In November 1914, Wilson established a canteen for troops at the camp. It offered non-alcoholic refreshments and, according to The Age newspaper, “stock as varied as that of an up-country store. Anything from a boot lace to a blanket”.

The canteen, called the Garrison Institute, ran as a co-operative, with profits distributed among the men at camp in the form of comforts, games and equipment not included in their regulation outfit. Wilson was given the honorary rank of major in recognition of the success of the Garrison Institute, and the government announced it would move to install similar canteens in camps in other states.

But while the Garrison Institute thrived, the Broadmeadows camp began to experience problems. In autumn 1915, wet weather at the poorly-drained site led to a sharp rise in illnesses among recruits. A series of damning newspaper reports roused public concern, and in May authorities announced the main Victorian training camp would be re-established at Seymour. The Broadmeadows Camp remained in use throughout the war, and facilities were improved, but the numbers of men trained at the camp were much smaller than they had been at the beginning of the war. Wilson sold the land, including the homestead, to the Department of Defence in August 1915.

In early December 1915, the Defence Minister announced that Wilson was being sent to Egypt to set up the Garrison Institute canteen model in the Cairo camps. The enterprise would be known as the AIF Canteens. Wilson was given the honorary appointment of Lieutenant Colonel. He embarked for Egypt a few days after Christmas.

Setting up the canteens in the camps on the outskirts of Cairo was challenging. Trooper Edwin Dinner gave an account of the problems faced in establishing the first canteen, at Maadi Camp, to Sydney’s Sun newspaper in May 1916:
Lieutenant-Colonel Wilson, on his arrival in Egypt, was faced with many difficulties. The chief of these was that of getting a supply of Australian goods, which, owing to a shortage of tonnage and other reasons, he was unable to do. In order to keep faith with the soldiers, he searched Egypt from end to end, and after encountering many obstacles, at last succeeded in obtaining goods of excellent quality and in sufficient quantity to warrant the opening of his first Australian dry canteen.

The Maadi camp canteen opened on 9 February 1916 to great acclaim from the soldiers.
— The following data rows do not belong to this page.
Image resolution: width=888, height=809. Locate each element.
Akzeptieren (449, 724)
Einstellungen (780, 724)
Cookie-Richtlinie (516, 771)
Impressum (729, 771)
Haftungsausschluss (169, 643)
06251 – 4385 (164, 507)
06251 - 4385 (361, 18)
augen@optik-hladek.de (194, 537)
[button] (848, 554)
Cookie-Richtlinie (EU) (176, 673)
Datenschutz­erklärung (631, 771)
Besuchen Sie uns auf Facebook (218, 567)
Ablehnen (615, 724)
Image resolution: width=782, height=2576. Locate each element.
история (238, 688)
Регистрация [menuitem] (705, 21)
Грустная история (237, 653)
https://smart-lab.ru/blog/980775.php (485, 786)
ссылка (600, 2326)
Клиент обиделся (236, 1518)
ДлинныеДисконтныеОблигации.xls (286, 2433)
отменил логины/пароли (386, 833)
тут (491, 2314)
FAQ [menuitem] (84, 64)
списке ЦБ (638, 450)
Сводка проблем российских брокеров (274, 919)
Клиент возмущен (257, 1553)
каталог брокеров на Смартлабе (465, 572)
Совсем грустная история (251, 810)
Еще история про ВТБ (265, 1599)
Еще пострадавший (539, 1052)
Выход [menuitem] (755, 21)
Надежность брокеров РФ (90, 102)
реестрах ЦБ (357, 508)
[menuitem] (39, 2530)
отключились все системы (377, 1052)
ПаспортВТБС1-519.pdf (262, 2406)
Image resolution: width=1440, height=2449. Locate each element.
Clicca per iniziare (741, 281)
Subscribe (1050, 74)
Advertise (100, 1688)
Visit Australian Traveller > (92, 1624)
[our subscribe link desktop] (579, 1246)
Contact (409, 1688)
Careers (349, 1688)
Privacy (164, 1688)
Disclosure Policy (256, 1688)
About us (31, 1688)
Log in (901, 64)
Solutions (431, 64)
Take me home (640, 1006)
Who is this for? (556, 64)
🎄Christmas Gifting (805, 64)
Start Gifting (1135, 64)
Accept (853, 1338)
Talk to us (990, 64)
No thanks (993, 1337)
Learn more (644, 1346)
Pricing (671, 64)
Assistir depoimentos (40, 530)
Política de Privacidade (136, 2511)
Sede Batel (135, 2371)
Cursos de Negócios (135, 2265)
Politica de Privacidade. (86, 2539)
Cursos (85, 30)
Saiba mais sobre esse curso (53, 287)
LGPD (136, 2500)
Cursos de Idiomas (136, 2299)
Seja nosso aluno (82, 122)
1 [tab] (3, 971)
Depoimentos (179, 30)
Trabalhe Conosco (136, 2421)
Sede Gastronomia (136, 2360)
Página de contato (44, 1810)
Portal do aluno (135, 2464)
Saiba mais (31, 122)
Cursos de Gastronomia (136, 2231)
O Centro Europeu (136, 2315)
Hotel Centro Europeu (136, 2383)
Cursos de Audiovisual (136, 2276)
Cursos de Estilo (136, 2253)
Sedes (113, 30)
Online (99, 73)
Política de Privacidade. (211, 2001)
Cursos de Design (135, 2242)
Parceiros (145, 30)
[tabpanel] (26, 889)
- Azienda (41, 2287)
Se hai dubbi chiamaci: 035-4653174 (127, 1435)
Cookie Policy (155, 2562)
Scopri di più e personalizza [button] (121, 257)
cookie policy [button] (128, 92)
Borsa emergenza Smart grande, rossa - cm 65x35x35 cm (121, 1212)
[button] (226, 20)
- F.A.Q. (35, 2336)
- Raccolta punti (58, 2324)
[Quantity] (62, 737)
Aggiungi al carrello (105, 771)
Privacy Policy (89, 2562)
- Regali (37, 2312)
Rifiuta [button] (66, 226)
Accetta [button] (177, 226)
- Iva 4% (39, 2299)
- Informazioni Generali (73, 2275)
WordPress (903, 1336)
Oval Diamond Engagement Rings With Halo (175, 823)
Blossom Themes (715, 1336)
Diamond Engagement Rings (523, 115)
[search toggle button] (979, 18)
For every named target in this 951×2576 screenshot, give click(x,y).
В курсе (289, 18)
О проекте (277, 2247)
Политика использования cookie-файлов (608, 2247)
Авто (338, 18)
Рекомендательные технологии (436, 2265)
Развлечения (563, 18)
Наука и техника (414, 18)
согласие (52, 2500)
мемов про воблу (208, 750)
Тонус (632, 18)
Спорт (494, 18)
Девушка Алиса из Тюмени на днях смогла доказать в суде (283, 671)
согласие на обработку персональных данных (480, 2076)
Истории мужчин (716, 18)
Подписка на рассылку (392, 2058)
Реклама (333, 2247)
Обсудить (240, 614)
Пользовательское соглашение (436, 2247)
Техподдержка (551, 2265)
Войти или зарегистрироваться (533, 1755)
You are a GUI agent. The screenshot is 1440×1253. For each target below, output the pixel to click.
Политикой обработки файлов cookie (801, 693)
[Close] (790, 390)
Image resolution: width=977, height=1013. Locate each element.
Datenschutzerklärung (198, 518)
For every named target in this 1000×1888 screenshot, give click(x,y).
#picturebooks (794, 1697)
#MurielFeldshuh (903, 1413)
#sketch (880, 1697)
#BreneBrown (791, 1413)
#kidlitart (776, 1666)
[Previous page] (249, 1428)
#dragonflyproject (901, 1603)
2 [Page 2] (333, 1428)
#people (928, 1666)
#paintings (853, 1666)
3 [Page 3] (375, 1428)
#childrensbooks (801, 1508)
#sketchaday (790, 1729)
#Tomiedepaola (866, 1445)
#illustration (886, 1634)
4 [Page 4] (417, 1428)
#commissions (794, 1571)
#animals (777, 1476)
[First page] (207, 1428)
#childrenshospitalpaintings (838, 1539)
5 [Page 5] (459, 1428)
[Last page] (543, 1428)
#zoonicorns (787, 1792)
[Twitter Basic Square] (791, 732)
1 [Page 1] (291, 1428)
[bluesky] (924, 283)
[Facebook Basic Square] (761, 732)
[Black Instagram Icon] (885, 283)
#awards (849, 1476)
However, Wilson became suddenly ill, and died that evening of sinusitis. He was 52 years old.

Lieutenant Colonel Wilson was buried at the Cairo War Memorial Cemetery in Egypt. He was survived by his wife and children, including a son who served in the First World War.

The AIF canteens developed into a broad network of mobile and stationary canteens that operated throughout England, France, Belgium, Egypt, Palestine and Australia, as well as on troopships. By the end of the war, profit from the canteens amounted to 500,000 pounds. The money was later distributed to severely disabled returned soldiers, and to widows, orphans, and other dependents of lost soldiers.

Lieutenant-Colonel Wilson’s name is listed on the Roll of Honour on my right, among more than 60,000 Australians who died while serving in the First World War. He can be seen in a photograph displayed today beside the Pool of Reflection.

This is but one of the many stories of service and sacrifice told here at the Australian War Memorial. We now remember Lieutenant Colonel Robert Garrick Wilson, who gave his life for us, for our freedoms, and in the hope of a better world.